How joint loans can affect your credit score?
- A joint loan will be recorded on your credit file and if the other borrower has a bad credit score, this unfavourable financial association could damage your credit rating and make future borrowing difficult or more costly with a higher rate of interest.
- If the other borrower defaults on repayments and you alone cannot solely afford to pay, then you could easily end up with a debt that spirals out of control and a default being recorded on your credit file. A default will severely damage your credit score and lending eligibility - lenders will consider you a credit risk.
- If you pay off the loan on time and in full, without ever missing a payment or paying late, then this should eventually have a positive impact on your credit rating which is very often initially lowered when you jointly apply with someone with bad credit.
- If you are a joint borrower with a poor credit rating, taking out a joint loan with someone who has a good credit history (and making sure you never miss a payment or pay late) will help to boost your own credit status and should elevate your score.
Applying for a joint loan
Before applying for a joint loan you should:
- check you meet the loan eligibility criteria
- check your credit report(s) and score(s)

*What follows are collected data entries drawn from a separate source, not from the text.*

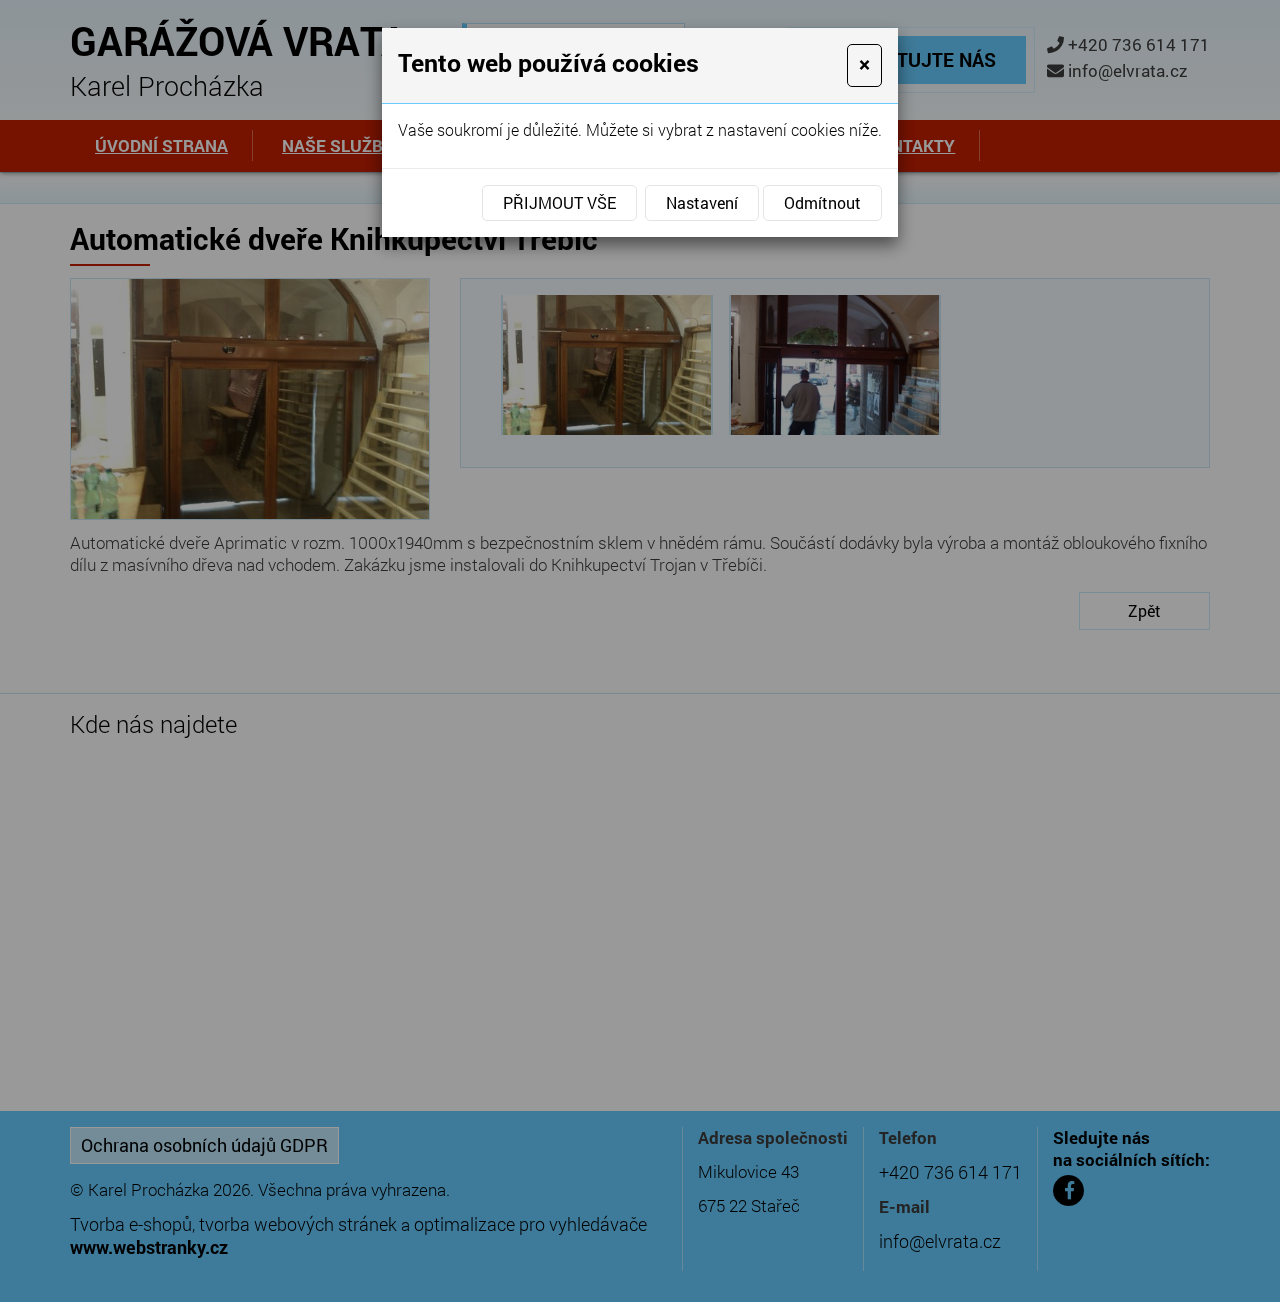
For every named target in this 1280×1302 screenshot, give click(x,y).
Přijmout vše (559, 202)
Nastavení (702, 202)
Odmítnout (822, 202)
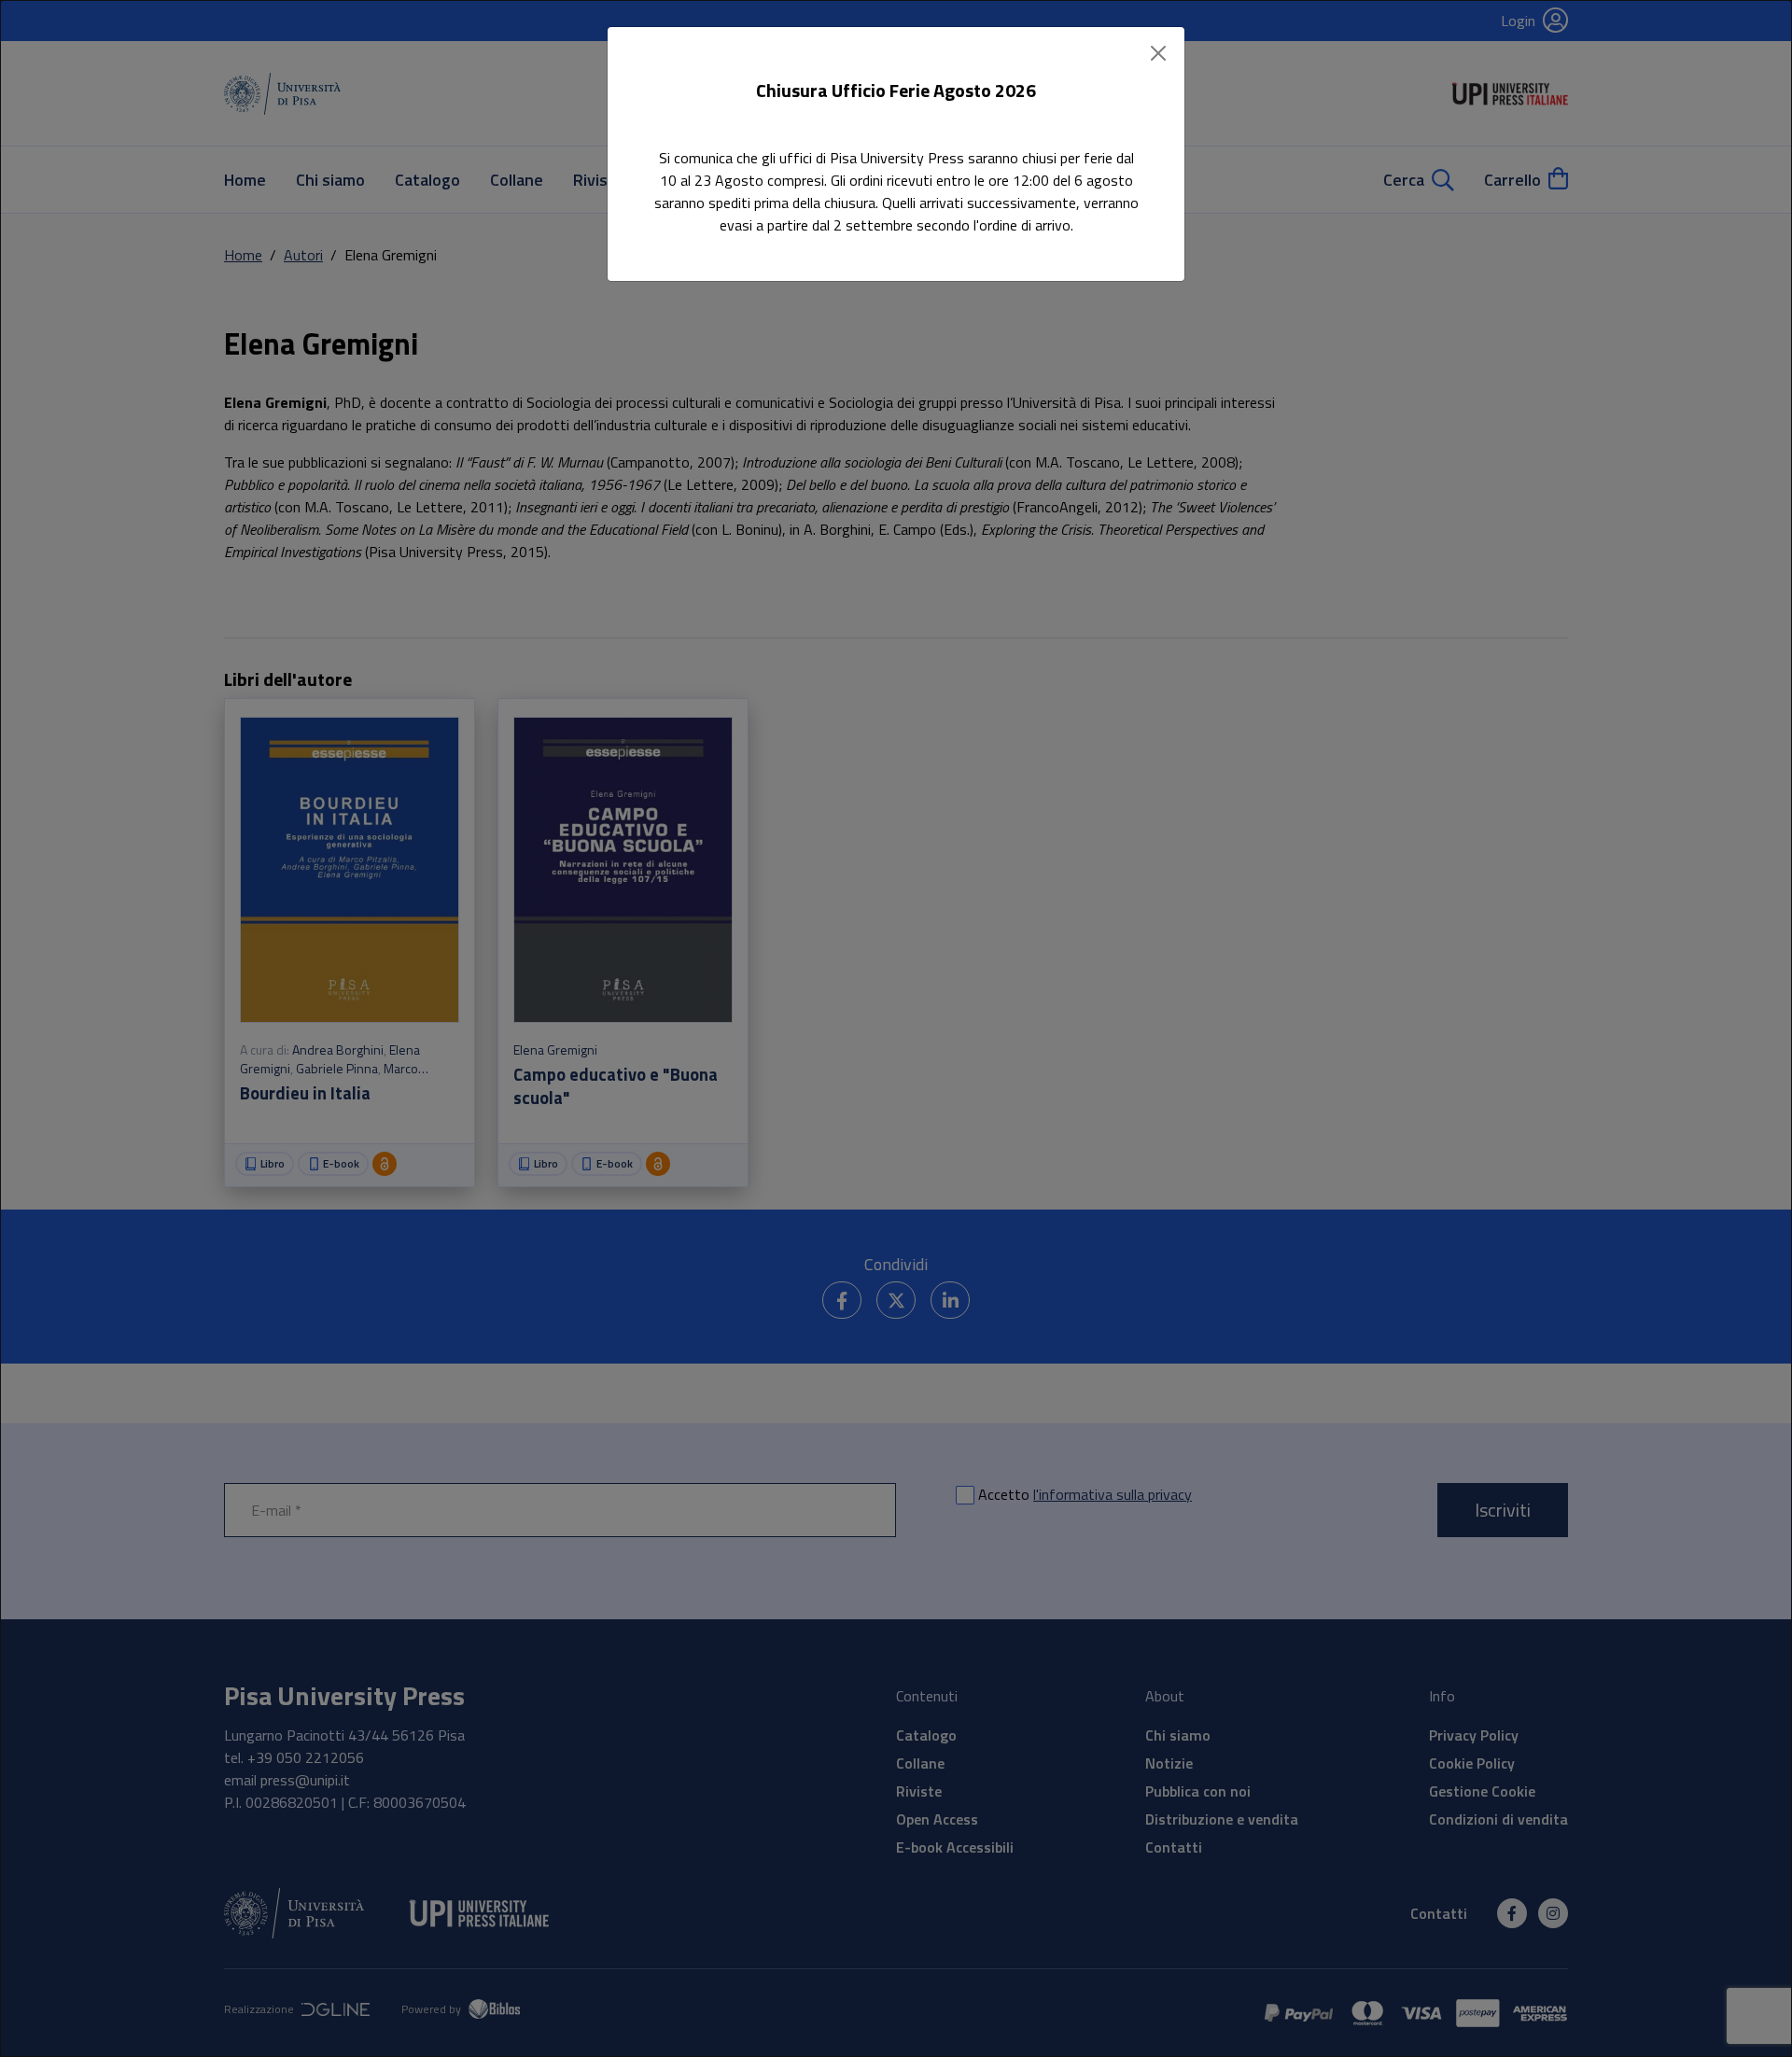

- make sure you pay all your bills on time
- ensure you can afford the repayments
- reduce any outstanding debts
- close unused accounts or credit/store cards
- make sure you’re registered on the Electoral Roll
- have photographic proof of ID (passport or driving licence)
- have proof of address (bank/mortgage statement or utility bill less than 3 months old)
- have at least 6 months’ worth of bank statements
- have your last payslip(s), P60 or job offer/contract of employment (if you’ve changed jobs)
- have documentary evidence of any benefits income (if applicable)
- have documentary evidence of any pension income (if applicable)
- shop around and compare quotes from joint loan providers or use a credit broker
Note for Self-Employed workers: if you're self-employed - a sole proprietor, freelancer, partner or director, etc - you will need to provide proof of income for the last 12 months. This will typically need to be a copy of your Tax Return, an SA302 letter from HMRC or a completed certificate signed by your accountant.
Can you apply for a loan on a joint account?
Yes, you can apply for a joint loan on a joint account. In fact, many banks offering joint loans actually require both parties have an existing current account with them as part of their eligibility criteria.
You can of course also apply for a joint overdraft on a joint account but just like a joint loan, you could end up liable for your joint account user’s debt.